De acordo com Maria Cristina, a irmã da vítima reconheceu o autor do crime por foto. Seria um homem com o mesmo nome do vendedor de água, mas com uma extensa ficha criminal.

"A pessoa identificada erroneamente pela Polícia Civil foi este inocente que está saindo hoje. A Defensoria juntou provas documentais, reconhecimento fotográfico e todas as assinaturas dele para provar que existiam duas pessoas com o mesmo nome e com o mesmo nome da mãe também", explica.

"Ele vinha toda hora na minha porta dizer que era inocente. E a gente estava aqui gritando para a Justiça 'Não é ele'", diz a defensora. Ela lembra que entrou com petições pedindo a liberdade de Anderson em março, junho e julho.

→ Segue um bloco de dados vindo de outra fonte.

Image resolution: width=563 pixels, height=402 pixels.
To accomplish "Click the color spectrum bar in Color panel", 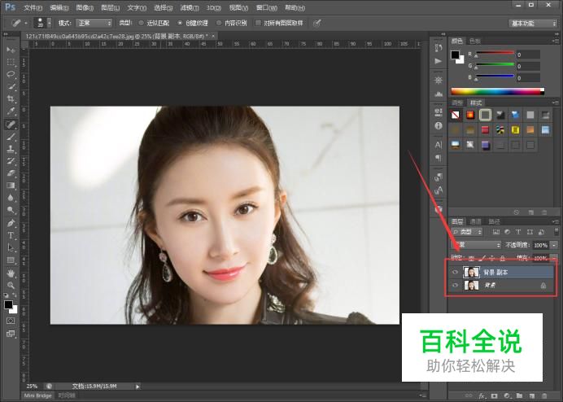I will [497, 91].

O caso ficou sem deliberações por três meses e voltou a andar após ela ameaçar levar a situação para o Conselho Nacional de Justiça (CNJ), diz. "É aquela coisa do preconceito. Ele é acusado no processo e já chega rotulado como culpado".

 

Saudade da avó

Anderson é um homem negro. Ao deixar o Cotel, ele foi recepcionado pela mãe e pela esposa. "A primeira coisa que quero fazer é dar um beijo e um abraço na minha avó", diz ele, que tem a avó como uma segunda mãe.

"Estou muito grato de sair desse lugar horrível. Eu falava que não era eu, mas não me deram ouvido", comenta. "Estava dormindo mal, com saudade da família e o psicológico abalado. Não é fácil você pagar por uma coisa que não fez".

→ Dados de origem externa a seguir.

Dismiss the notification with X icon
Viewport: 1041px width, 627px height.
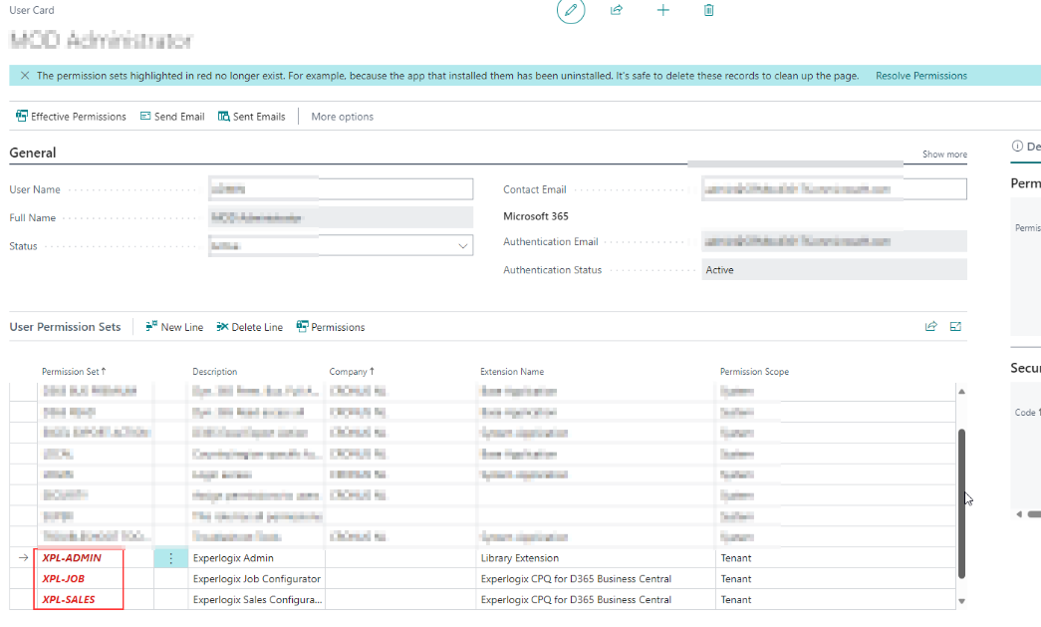[25, 76]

A mãe Ana Paula da Silva é empregada doméstica em Boa Viagem, Zona Sul do Recife. Ao longo desses meses, evitou contar à patroa o que ocorria com o seu filho. Revelou apenas nesta terça-feira, quando precisou pedir para deixar o trabalho mais cedo e recepcionar seu único filho deixar a unidade prisional.

"Meu filho jamais tiraria a vida de alguém. Foi um período horrível. Nunca mais quero voltar aqui", declara.

A esposa de Anderson, Carla Assis de Paula, também esteve no Cotel nesta tarde. "Sofri muito. Foram muitos julgamentos", resume.

Anderson diz que pretende pedir reparação à Justiça pelo tempo preso injustamente. Mas não vai ser hoje. "Hoje eu quero matar a saudade da minha avó".